TASK TO COMPLETE: Word for word, restate the lines of the data from the first through the one containing "You are a GUI", and nothing else.

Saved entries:
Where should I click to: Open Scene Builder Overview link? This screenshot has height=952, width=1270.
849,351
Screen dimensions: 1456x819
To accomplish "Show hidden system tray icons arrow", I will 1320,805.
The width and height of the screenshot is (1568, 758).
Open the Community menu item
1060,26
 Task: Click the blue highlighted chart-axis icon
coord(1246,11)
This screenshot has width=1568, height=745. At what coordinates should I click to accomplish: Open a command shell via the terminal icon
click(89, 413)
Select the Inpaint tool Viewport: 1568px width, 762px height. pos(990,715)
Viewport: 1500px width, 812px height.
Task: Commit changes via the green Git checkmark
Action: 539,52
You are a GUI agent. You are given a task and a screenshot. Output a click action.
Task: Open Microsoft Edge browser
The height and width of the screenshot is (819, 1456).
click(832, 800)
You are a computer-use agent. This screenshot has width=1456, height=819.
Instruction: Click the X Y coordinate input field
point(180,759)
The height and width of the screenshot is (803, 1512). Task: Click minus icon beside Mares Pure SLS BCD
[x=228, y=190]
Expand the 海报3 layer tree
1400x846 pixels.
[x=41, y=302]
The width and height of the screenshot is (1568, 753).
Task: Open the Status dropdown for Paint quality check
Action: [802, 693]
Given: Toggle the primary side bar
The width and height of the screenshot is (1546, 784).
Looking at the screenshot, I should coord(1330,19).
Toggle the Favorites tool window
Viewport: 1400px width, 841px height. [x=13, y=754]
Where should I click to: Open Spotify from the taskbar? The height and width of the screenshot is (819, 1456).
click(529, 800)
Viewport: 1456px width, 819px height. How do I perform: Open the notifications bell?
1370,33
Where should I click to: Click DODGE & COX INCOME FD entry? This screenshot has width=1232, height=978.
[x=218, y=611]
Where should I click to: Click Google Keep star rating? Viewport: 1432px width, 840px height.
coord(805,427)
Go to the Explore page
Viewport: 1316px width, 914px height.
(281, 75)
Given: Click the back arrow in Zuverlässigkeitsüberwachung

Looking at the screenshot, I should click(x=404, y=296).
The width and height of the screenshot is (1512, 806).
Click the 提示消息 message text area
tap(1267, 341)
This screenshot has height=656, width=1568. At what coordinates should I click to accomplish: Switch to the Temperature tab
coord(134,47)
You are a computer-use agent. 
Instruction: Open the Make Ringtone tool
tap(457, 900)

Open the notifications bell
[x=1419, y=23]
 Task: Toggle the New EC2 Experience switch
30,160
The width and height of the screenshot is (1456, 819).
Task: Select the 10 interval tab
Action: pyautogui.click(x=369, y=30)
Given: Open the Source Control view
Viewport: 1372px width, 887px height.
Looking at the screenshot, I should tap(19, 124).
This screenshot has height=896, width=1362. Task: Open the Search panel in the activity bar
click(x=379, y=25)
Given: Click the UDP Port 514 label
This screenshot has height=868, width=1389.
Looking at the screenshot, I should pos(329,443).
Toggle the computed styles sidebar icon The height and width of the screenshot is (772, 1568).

TASK RESULT:
Where should I click to: Open Scene Builder Overview link? This screenshot has height=952, width=1270.
849,351
Screen dimensions: 1456x819
To accomplish "Show hidden system tray icons arrow", I will 1320,805.
The width and height of the screenshot is (1568, 758).
Open the Community menu item
1060,26
 Task: Click the blue highlighted chart-axis icon
coord(1246,11)
This screenshot has width=1568, height=745. At what coordinates should I click to accomplish: Open a command shell via the terminal icon
click(89, 413)
Select the Inpaint tool Viewport: 1568px width, 762px height. pos(990,715)
Viewport: 1500px width, 812px height.
Task: Commit changes via the green Git checkmark
Action: 539,52
You are a GUI agent. You are given a task and a screenshot. Output a click action.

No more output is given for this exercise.